Tuesday, July 16, 2024

10-year plan to beat HIV

The Government has released its plan to eliminate the transmission of HIV in New Zealand by 2032.

Associate Health Minister, Ayesha Verrall says the plan will also ensure that people living with HIV have healthy lives, free from stigma and discrimination, for consultation.

“We have made excellent progress in reducing the transmission of HIV in New Zealand with the number diagnosed in 2021 the lowest since the 1990s,” said Dr Verrall.

The HIV Action plan proposes actions to expand access to testing – greater access to sexual health, greater responsiveness for HIV in primary care, and more at home testing options.

“Elimination will take a concerted effort, but we know from the COVID-19 experience we can achieve ambitious elimination goals with nationally consistent and decisive strategies,” the Minister said.

New Zealand had the world’s first national publicly-funded needle and syringe programme to assist with the prevention of HIV, and now also has one of the lowest rates in the world of HIV among people who inject drugs.

“Now we are setting out to be the first country to eliminate transmission,” said Dr Verrall.

“HIV prevention (including PrEP and condoms) and HIV treatment is free in New Zealand to anyone who is eligible for publicly funded healthcare. This is definitely part of the success factor to date in reducing transmission.

“We have also recently widened the eligibility criteria to allow even more people to access PrEP. All of this is an example of the practical and holistic approach we as a Government are taking towards ending local HIV transmission.”

She said the decline in the number of people diagnosed with HIV, coupled with already having eliminated mother-to-child transmission of HIV, placed New Zealand in a strong position to eliminate HIV transmission.

The HIV Action plan will receive $18 million over four years from Budget 2022. The funding is additional to the existing spending on HIV prevention and surveillance, as well as the specialist secondary workforce.

 The draft HIV Action Plan provides a 10-year roadmap with five high-level goals:

  • reduce the number of new locally acquired HIV infections
  • improve Māori health and wellbeing in relation to HIV through delivering on our Te Tiriti o Waitangi obligations
  • decrease mortality and the negative consequences of HIV on health and wellbeing
  • decrease experiences of stigma and discrimination for people living with HIV
  • increase equity in relation to all HIV goals and objectives.

Source data
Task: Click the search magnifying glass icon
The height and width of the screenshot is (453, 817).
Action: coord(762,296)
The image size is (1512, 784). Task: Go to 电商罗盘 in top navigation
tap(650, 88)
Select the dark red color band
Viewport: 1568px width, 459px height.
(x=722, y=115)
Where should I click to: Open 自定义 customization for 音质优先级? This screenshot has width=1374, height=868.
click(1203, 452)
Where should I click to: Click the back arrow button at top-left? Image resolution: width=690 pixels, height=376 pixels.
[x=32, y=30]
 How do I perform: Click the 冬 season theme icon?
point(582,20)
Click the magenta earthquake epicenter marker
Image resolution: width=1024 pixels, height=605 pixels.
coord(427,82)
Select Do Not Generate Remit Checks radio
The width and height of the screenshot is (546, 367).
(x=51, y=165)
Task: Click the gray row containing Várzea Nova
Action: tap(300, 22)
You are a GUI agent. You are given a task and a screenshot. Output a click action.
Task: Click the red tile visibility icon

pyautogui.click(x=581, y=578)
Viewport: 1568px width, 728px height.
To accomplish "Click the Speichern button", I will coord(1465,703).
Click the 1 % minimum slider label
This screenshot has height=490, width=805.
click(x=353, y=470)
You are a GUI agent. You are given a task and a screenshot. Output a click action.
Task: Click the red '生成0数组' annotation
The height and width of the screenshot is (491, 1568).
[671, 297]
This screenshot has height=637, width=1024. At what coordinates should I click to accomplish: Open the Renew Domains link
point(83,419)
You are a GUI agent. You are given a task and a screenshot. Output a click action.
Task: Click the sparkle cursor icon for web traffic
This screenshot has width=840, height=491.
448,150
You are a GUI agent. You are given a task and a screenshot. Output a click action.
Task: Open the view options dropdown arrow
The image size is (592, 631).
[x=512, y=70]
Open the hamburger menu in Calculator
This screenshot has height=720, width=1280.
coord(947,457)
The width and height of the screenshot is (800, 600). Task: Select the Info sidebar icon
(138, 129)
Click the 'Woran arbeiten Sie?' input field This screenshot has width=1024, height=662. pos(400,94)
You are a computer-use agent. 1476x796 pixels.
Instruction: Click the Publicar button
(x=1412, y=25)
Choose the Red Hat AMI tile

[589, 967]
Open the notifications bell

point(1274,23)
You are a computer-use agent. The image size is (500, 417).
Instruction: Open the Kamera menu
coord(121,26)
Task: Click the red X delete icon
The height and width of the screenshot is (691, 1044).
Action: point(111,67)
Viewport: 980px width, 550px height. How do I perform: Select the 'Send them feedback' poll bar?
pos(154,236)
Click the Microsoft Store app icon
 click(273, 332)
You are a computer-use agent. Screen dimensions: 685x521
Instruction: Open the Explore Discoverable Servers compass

Tasks:
A. Answer these questions using the article on New Zealand's HIV plan.
(i) How much funding will the HIV Action plan receive, and over what period?
(ii) What world first did New Zealand have for the prevention of HIV?
(iii) What kind of HIV transmission has New Zealand already eliminated?
B. Carry on the article on New Zealand's HIV plan, starting after its list of five goals.

Solved tasks:
A.
(i) $18 million over four years, from Budget 2022.
(ii) The world's first national publicly-funded needle and syringe programme.
(iii) Mother-to-child transmission.

B.
The actions to achieve these goals include improving:

  • surveillance, information, and knowledge systems
  • combination prevention and health promotion
  • testing and linkage to care; and
  • support for people living with HIV, including addressing stigma and discrimination.

The Minister said public consultation will be undertaken in August with a range of options for communities to engage.

“The consultation is crucial as we know the importance and value of including people living with or affected by HIV when planning and delivering any HIV response. We want to understand if there are any changes needed to the draft HIV Action Plan and understand priority actions for funding over the next four years,” said Dr Verrall.

“Looking forward I want people living with HIV in Aotearoa New Zealand to feel supported, cared for and confident in the tools available to prevent transmission.

“When we hear from people living with HIV that they do not experience discrimination, we can be confident in our success, and when we have eliminated the local transmission of HIV we will be proud,” she said.

Since national HIV surveillance was established in Aotearoa New Zealand in 1985, there have been 5,430 notifications of HIV and 757 AIDS-related deaths. There are currently 2,839 people receiving subsidised antiretroviral treatment for HIV.